Ayer cumplí años. 53. Después de cierta edad te vas tomando esto del cumpleaños menos en serio, pero lo que sí te comienza a angustiar es el paso del tiempo. Cada vez queda menos. Y con cada año que pasa recuerdas cuando eras mucho más joven y el prospecto de la muerte era un espejismo, algo que se veía borroso y lejano. Y nos podíamos tomar la libertad de perder el tiempo. ¡Y vaya que lo hacíamos! Supongo que de pronto no hacer nada es importante. Es descubrir que, en el fondo, tal vez no tengamos que hacer nada más que sobrevivir. Y a veces ni eso. Pero nos empeñamos en sacarle sentido a las cosas que no lo tienen. Y eso, supongo también, debe ser parte de la diversión. Pero no hay que creerlo tanto como para entregar nuestras vidas a ello.

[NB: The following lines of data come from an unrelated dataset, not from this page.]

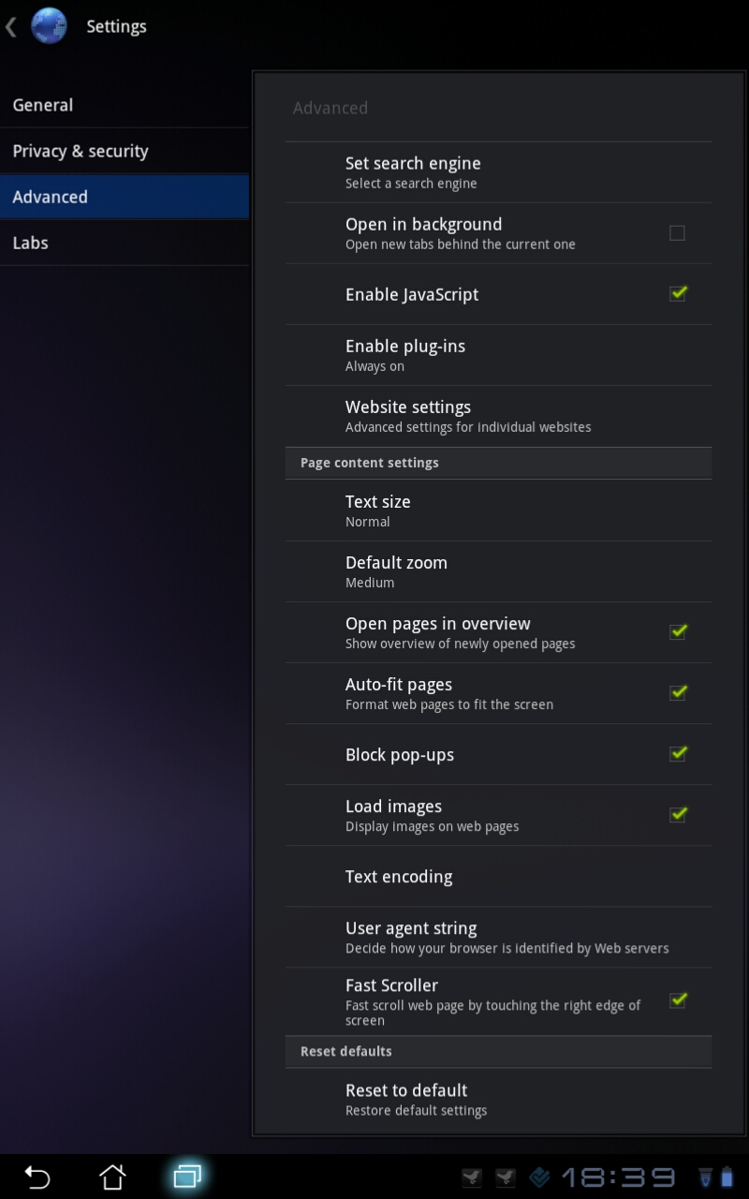749x1199 pixels.
Task: Enable the Open in background checkbox
Action: point(677,233)
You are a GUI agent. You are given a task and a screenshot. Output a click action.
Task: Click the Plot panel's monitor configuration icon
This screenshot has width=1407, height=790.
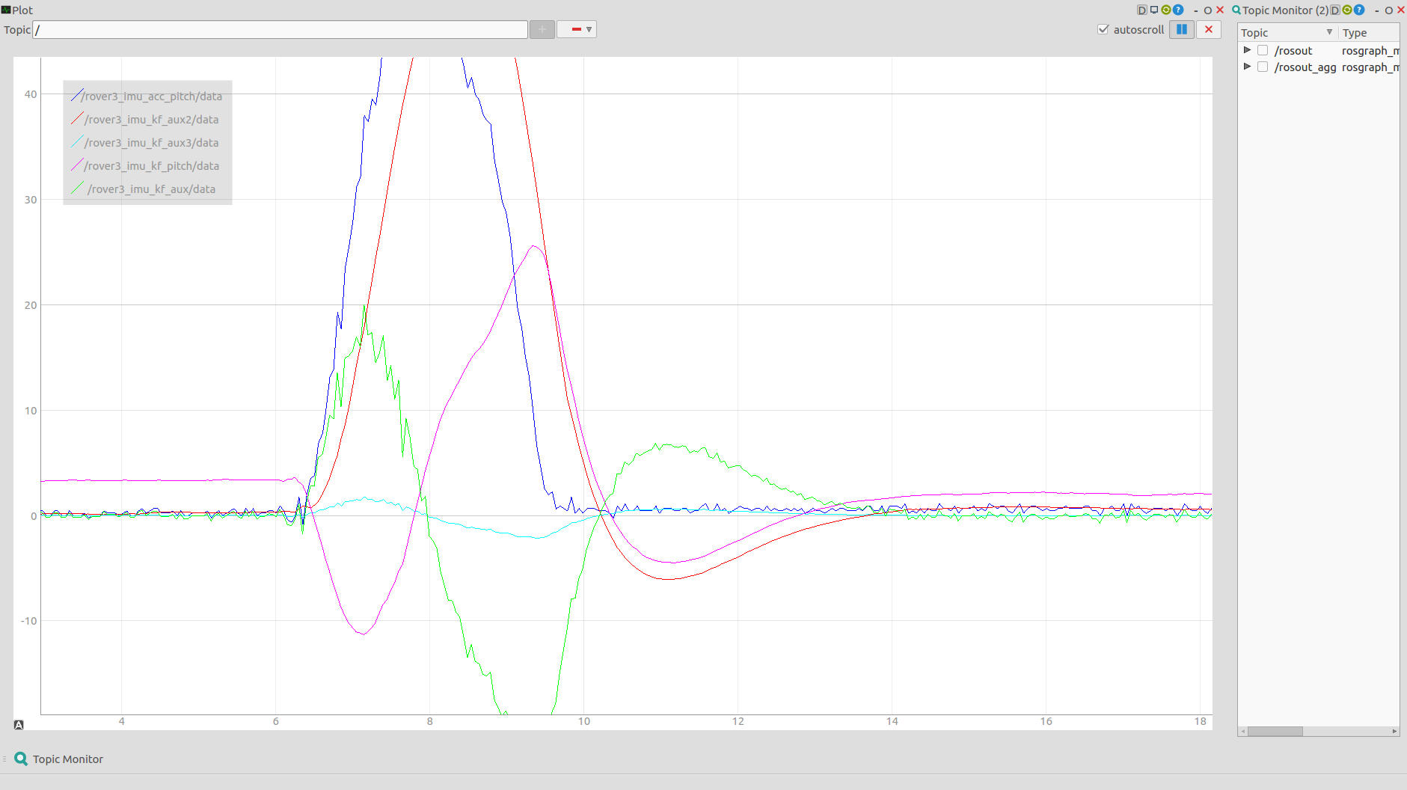click(1154, 10)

Vuelvo al tema de la muerte. Sí, uno se puede morir en cualquier momento. Aunque esperamos que sea ya entrada la vida. A mí me carga esta angustia de morirme, pero ya no tanto como antes. Como que la vas aceptando, vas dejando que se apodere de ti, que vaya preformando sus maneras para cumplir su tarea.
La otra angustia que me asalta es la del tiempo; me he vuelto un histérico para esto de perder el tiempo. Soy más perfeccionista y casi obsesivo en muchas cosas. Eso sí, me he vuelto más eficiente y las cosas me salen mejor y más rápido. También tienen que ver el hecho de que con el tiempo uno acumula sabiduría. Los recuerdos no son ya meras postales que aparecen de manera relajada conforme uno le da la vuelta al álbum de fotos; ahora son parte de una base de datos a la cual accedemos para establecer conjeturas y resolver problemas. La vida, a esta edad, ya no es un paseo. Y eso de la jubilación, pues habrá que ver. Estoy a un poco más de diez años de ese punto. Si es que llega, claro, porque trabajo por mi cuenta y para mí mismo, luego no creo que deje de “trabajar” (no me queda claro qué quiere decir eso, pues siempre he hecho lo que me ha salido del forro de las pelotas y me he divertido horrores haciéndolo).
Pero sí: siento cada vez más esta urgencia por hacer cosas, por dejar expresiones, obras hechas y concretas. Quizá como justificaciones de una vida que aún no ha logrado lo que quiere o tal vez como remanentes, vestigios arqueológicos de esa vida que tuve y que persistirá durante un corto tiempo después de mi muerte. Pero, en el fondo, se que aún eso es un intento fútil de aceptar la muerte. Eugene Ionesco, en “El rey se muere”:
“Ustedes, los muertos felices, ¿qué rostro han visto cerca del de ustedes? ¿Qué sonrisa los ha apaciguado y hecho sonreír? ¿Cuál es la luz última que los ha iluminado?”.
Quizá el secreto de la felicidad esté en ir aceptando la muerte poco a poco y no andarle sacando la vuelta con tanta mamada, tanto esquema fantástico metafísico de reinos celestiales y paraísos eternos.
Yo me quedo con mí angustia, mi histeria y mis prisas, y solo espero un día lograr dejarme a mí mismo y entregarme a la oscuridad, como el rey de Ionesco:
“El médico: es el terror que se le escapa poco a poco por los poros. Todavía no está acostumbrado al espanto, no, no, más puede mirarlo dentro, y por eso se atreve a cerrar los ojos. Los volverá a abrir. Sus funciones siguen descompuestas, pero ve cómo las arrugas y la vejez se instalan en su rostro. Ya las deja progresar. Aún tendrá sacudidas, lo que ha de llegar no llega tan de prisa. Pero ya no tendrá los cólicos del terror. Eso habría sido deshonroso. Aún tendrá terror, más terror puro, sin complicación abdominal. No se puede esperar una muerte ejemplar. Pero será casi correcta: morirá de su muerte, y no de su miedo”.